OBJECTIVE 1
Recast the records between the lines holding "Viewport: 1080px width, 921px" and "Looking at the screenshot, I should 419,69.", inclusive, as a two-column CSV with the columns request and location, one row per request. Put each field in quotes, turn line breaks into spaces, and leave the pictures out.

PAGE TEXT
Linda Gail Lewis
Linda Gail Lewis
Her style, which has embraced hard-core honky-tonk music, 1950s rock 'n' roll, and touches of Memphis soul, has made her a favorite in Europe. Like her brother Jerry Lee, Linda Gail Lewis soaked up the sounds of hillbilly music and rhythm and blues in the rural areas of Ferriday and Black River, Louisiana. Although the Lewis family was poor, they always had enough to eat because of father Elmo Lewis's skill at farming. When Jerry Lee began to score hits with "Whole Lotta Shakin' Goin' On" and "Great Balls of Fire" in 1957, he singlehandedly lifted the family from dire poverty to a life of relative ease. "Jerry shared everything he had with us," Linda Gail remarked in a personal interview.
"He'd call my mama up and say, 'Mama, I want you and daddy and Frankie Jean and Linda Gail to have everything that I have.' And we did!.… I don't know how many people would say that. He meant it too." Linda Gail's chief inspiration was Jerry Lee, but later, as the era of rock 'n' roll came into play, she also tuned into the sounds of Brenda Lee, Patsy Cline, and Lavern Baker. Like her famed elder brother, she was married many times, and her first marriages were at ages 14 and 15. Toured with Her Brother Lewis's official recording debut came when she performed as Jerry Lee's duet partner for Sun Records in 1963, where her defiantly off-key vocals turned their rendition of George Jones's "Seasons Of My Heart" into one of the worst records ever made. "I've gotten a lot of criticism for the vocals I did early on," Linda Gail said in an interview.

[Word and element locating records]
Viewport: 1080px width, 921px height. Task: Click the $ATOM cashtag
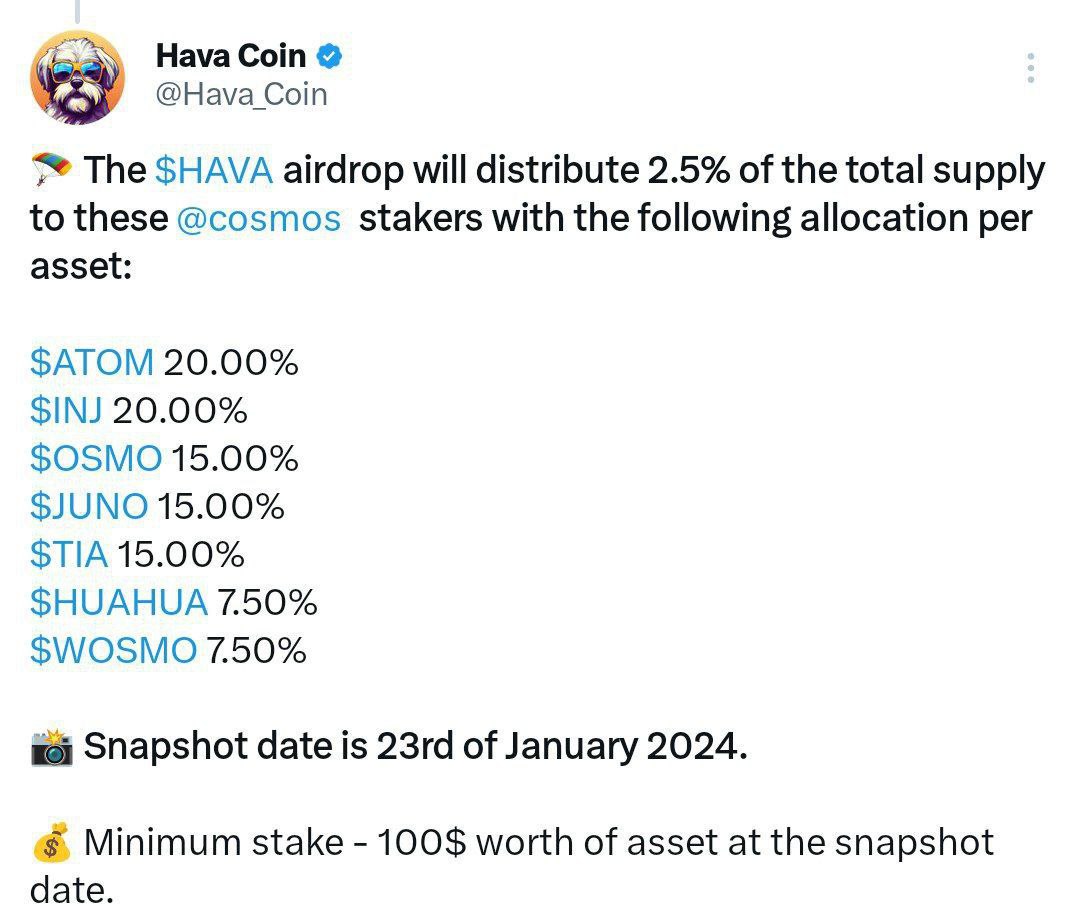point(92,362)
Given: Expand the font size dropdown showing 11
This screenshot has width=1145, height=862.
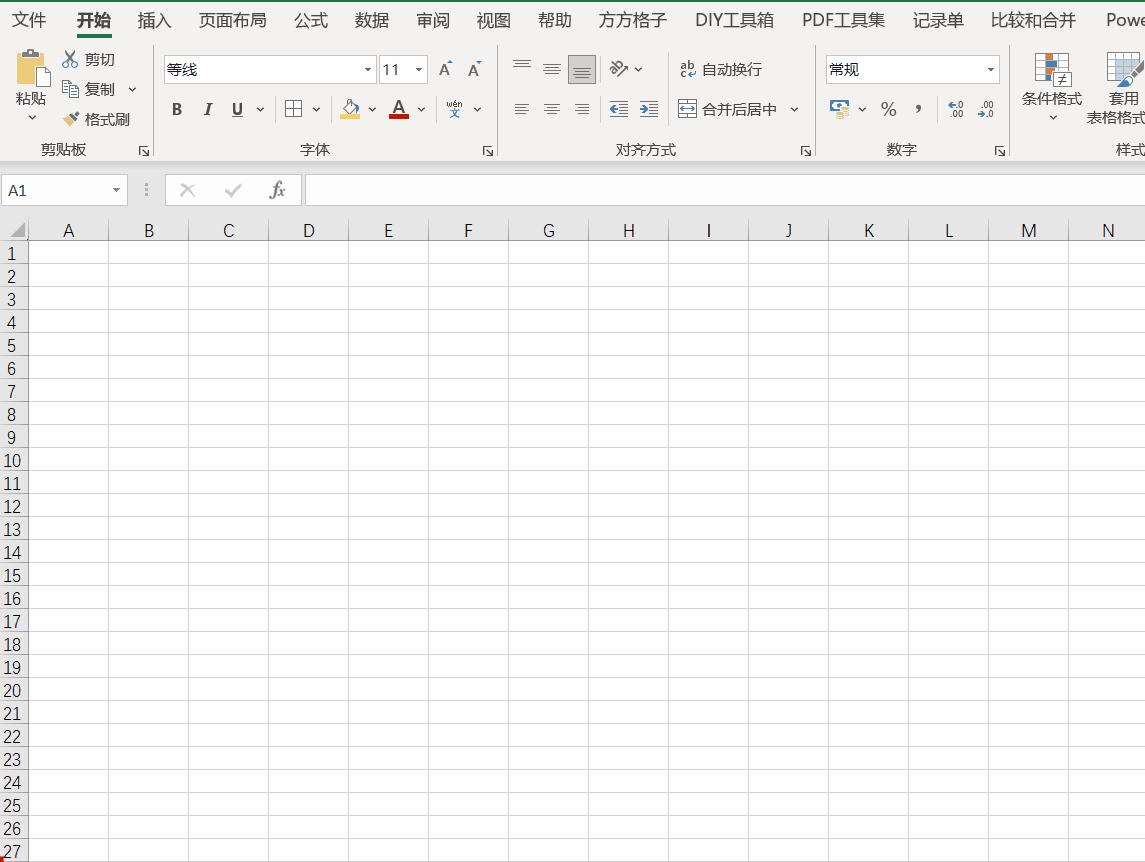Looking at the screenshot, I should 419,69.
---
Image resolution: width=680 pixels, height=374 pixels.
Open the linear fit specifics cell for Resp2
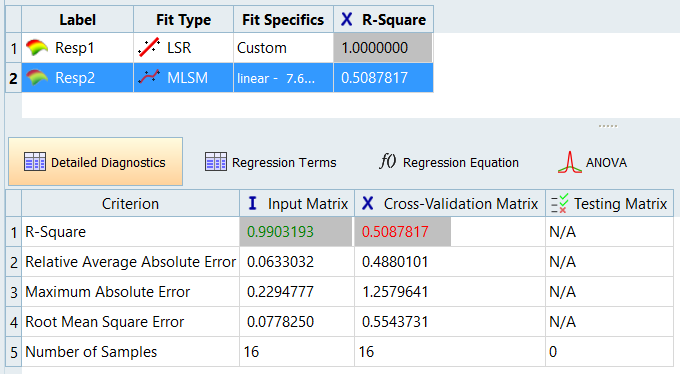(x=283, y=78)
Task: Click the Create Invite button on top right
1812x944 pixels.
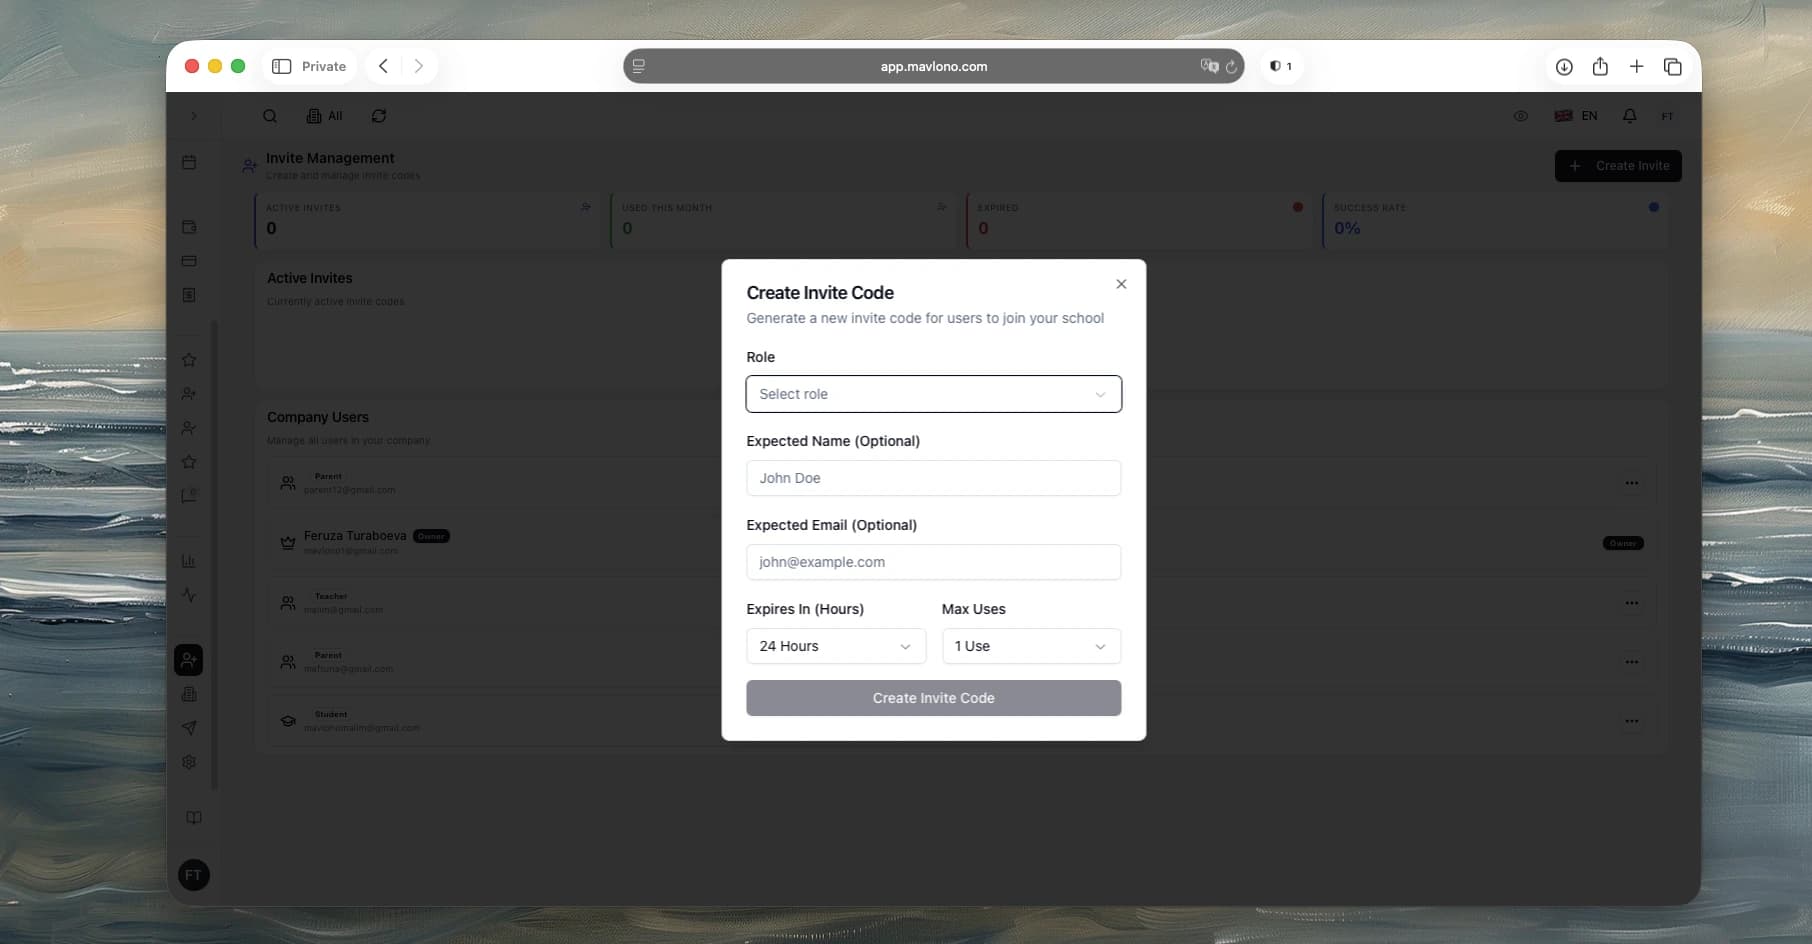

OBJECTIVE 2
Answer these questions from the Linda Gail Lewis page:
(a) In which rural areas of Louisiana did Linda Gail Lewis soak up hillbilly music and rhythm and blues?
(b) At what ages were her first marriages?
(c) For which record label did she make her official recording debut, and in what year?

TASK RESPONSE 1
request,location
"Viewport: 1080px width, 921px height. Task: Click the $ATOM cashtag","point(92,362)"
"Given: Expand the font size dropdown showing 11 This screenshot has width=1145, height=862.","Looking at the screenshot, I should 419,69."

TASK RESPONSE 2
(a) Ferriday and Black River, Louisiana.
(b) 14 and 15.
(c) Sun Records, in 1963.